Meath S.F.C.
- Season: 2012
- Champions: Navan O'Mahonys 18th Senior Football Championship title
- Relegated: None
- Leinster SCFC: Navan O'Mahonys Navan O'Mahonys 0-8 Killoe 2-13
- All Ireland SCFC: N/A
- Winning Captain: Marcus Brennan (Navan O'Mahonys)
- Man of the Match: Shane Gillespie (Navan O'Mahonys)
- Matches: 47

= 2012 Meath Senior Football Championship =

The 2012 Meath Senior Football Championship is the 120th edition of the Meath GAA's premier club Gaelic football tournament for senior graded teams in County Meath, Ireland. The tournament consists of 17 teams, with the winner going on to represent Meath in the Leinster Senior Club Football Championship. The championship starts with a group stage and then progresses to a knock out stage.
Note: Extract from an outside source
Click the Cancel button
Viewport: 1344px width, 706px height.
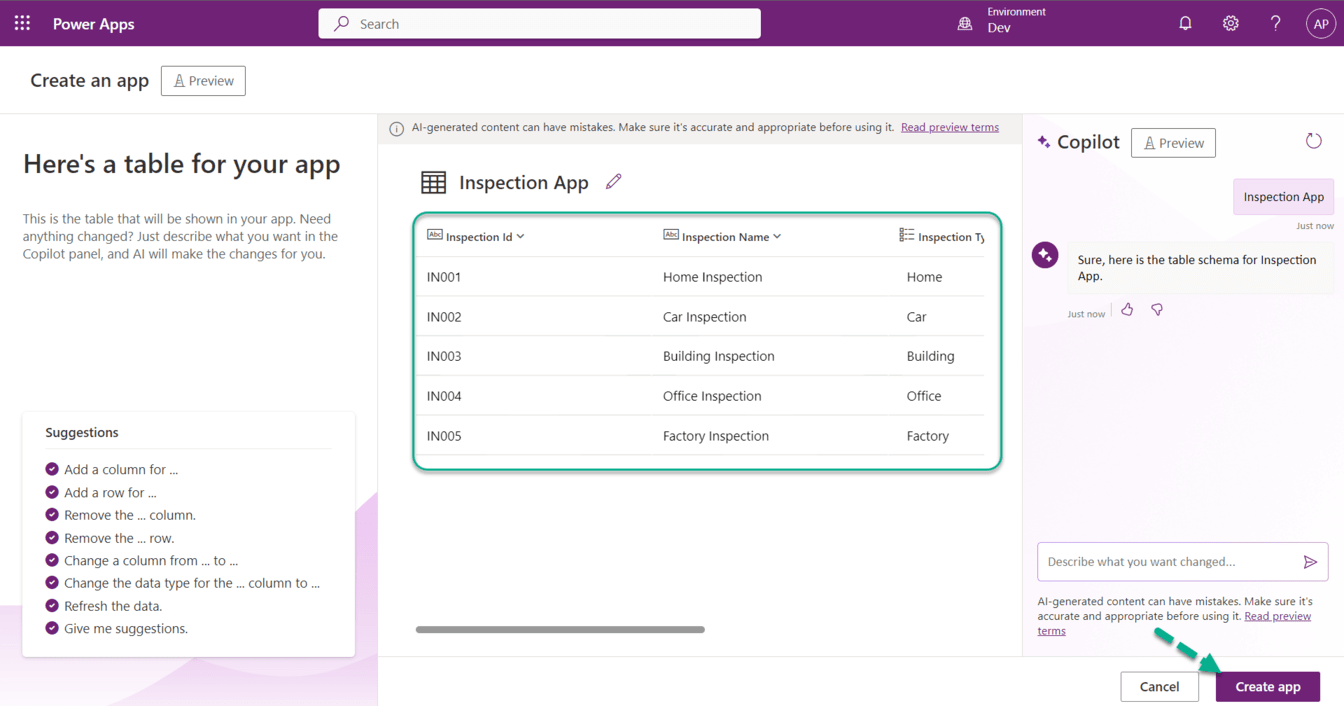point(1159,686)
Summerhill were the defending champions after they defeated Dunshaughlin in the previous years final.

Moynalvey were promoted after claiming the 2011 Meath Intermediate Football Championship title, their first year in the senior grade since being relegated in 2000 and only their 2nd ever period as a senior club.

The draw for the group stages of the championship was made at Áras Tailteann on 13 February 2012, with the games commencing on the weekend of 15 April 2012.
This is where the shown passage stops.